US 12,380,622 B2
	Robust facial animation from video using neural networks
Inaki Navarro, Zurich (CH); Dario Kneubuhler, Zurich (CH); Tijmen Verhulsdonck, Gothenburg (SE); Eloi Du Bois, Austin, TX (US); Will Welch, San Francisco, CA (US); Vivek Verma, Oakland, CA (US); Ian Sachs, Corte Madera, CA (US); and Kiran Bhat, San Francisco, CA (US)
Assigned to Roblox Corporation, San Mateo, CA (US)
Filed by Roblox Corporation, San Mateo, CA (US)
Filed on Apr. 30, 2024, as Appl. No. 18/650,744.
Application 18/650,744 is a continuation of application No. 17/677,123, filed on Feb. 22, 2022, granted, now 12,002,139.
Claims priority of provisional application 63/152,819, filed on Feb. 23, 2021.
Claims priority of provisional application 63/152,327, filed on Feb. 22, 2021.
Prior Publication US 2024/0355028 A1, Oct. 24, 2024
This patent is subject to a terminal disclaimer.
Int. Cl. G06T 13/40 (2011.01); G06T 7/73 (2017.01); G06V 10/24 (2022.01); G06V 10/774 (2022.01); G06V 10/82 (2022.01); G06V 40/16 (2022.01)

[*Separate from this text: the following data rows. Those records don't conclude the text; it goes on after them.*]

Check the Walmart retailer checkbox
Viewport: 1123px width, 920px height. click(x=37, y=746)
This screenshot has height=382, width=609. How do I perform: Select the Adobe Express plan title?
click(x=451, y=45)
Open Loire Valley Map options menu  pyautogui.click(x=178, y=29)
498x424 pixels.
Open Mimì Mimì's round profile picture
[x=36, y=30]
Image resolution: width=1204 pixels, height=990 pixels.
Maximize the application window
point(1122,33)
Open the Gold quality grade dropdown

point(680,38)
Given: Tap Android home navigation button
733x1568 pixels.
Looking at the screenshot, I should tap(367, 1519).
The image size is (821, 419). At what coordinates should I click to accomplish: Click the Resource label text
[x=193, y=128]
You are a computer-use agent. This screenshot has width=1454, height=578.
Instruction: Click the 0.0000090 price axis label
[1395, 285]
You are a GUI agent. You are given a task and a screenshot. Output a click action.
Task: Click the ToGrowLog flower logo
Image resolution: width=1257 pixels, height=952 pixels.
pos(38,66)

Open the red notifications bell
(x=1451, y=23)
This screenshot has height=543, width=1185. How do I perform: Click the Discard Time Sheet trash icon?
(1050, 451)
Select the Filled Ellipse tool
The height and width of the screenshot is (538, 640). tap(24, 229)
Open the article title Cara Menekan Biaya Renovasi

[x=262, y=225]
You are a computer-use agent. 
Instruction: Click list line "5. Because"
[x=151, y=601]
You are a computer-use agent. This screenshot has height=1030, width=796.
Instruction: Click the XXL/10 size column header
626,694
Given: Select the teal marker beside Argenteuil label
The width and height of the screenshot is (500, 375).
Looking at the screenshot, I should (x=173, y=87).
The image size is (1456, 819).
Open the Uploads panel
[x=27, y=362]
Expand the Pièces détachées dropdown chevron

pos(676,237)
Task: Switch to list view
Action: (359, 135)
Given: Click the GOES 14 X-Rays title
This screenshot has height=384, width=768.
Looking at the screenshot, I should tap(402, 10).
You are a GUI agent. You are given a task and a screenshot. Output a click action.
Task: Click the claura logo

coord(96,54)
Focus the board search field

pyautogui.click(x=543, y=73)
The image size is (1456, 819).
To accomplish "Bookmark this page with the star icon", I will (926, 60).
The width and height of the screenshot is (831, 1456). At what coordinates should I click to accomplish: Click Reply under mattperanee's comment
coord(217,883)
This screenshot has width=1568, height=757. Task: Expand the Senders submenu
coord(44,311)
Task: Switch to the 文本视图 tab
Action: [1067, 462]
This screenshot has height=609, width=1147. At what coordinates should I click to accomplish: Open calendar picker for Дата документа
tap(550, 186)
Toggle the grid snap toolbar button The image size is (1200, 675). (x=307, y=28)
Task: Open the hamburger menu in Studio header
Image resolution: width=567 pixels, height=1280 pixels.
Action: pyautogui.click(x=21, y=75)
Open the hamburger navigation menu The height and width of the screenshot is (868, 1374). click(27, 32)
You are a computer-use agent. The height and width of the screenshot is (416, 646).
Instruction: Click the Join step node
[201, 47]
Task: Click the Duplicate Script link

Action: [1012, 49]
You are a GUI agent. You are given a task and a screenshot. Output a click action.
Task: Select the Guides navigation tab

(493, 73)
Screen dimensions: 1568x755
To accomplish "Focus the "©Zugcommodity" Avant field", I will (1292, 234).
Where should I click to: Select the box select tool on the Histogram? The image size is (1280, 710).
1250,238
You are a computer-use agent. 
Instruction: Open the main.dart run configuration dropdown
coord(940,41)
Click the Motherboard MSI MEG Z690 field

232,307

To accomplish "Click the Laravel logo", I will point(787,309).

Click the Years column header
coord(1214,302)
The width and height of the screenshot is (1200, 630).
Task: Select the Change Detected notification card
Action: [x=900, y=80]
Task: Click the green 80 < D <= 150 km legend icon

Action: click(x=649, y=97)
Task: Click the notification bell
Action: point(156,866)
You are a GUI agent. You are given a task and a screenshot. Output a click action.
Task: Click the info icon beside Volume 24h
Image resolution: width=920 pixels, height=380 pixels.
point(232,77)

CPC G06T 13/40 (2013.01) [G06T 7/73 (2017.01); G06V 10/24 (2022.01); G06V 10/774 (2022.01); G06V 10/82 (2022.01); G06V 40/161 (2022.01); G06V 40/171 (2022.01); G06V 40/174 (2022.01); G06T 2207/20081 (2013.01); G06T 2207/20084 (2013.01); G06T 2207/30201 (2013.01)]

20 Claims

1. A computer-implemented method, comprising:

identifying, using a fully convolutional network, a set of bounding box candidates from an initial portion of a video, wherein each bounding box candidate includes a face;

refining, using a convolutional neural network, the set of bounding box candidates into a bounding box;

obtaining a first set of facial data based on the bounding box and the initial portion of the video using an output convolutional neural network;

generating a first animation frame of an animation of a three-dimensional (3D) avatar based on the first set of the facial data, wherein a face of the 3D avatar in the first animation frame is arranged based on the first set of the facial data; and

for each additional portion of the video subsequent to the first portion of the video,

detecting whether the bounding box, applied to the additional portion, includes the face;

if it is detected that the bounding box includes the face, obtaining an additional set of facial data based on the bounding box and the additional portion using the output convolutional neural network, and without using the fully convolutional network and the convolutional neural network to process the additional portion; and

generating an additional animation frame of the animation of the 3D avatar using the additional set of facial data.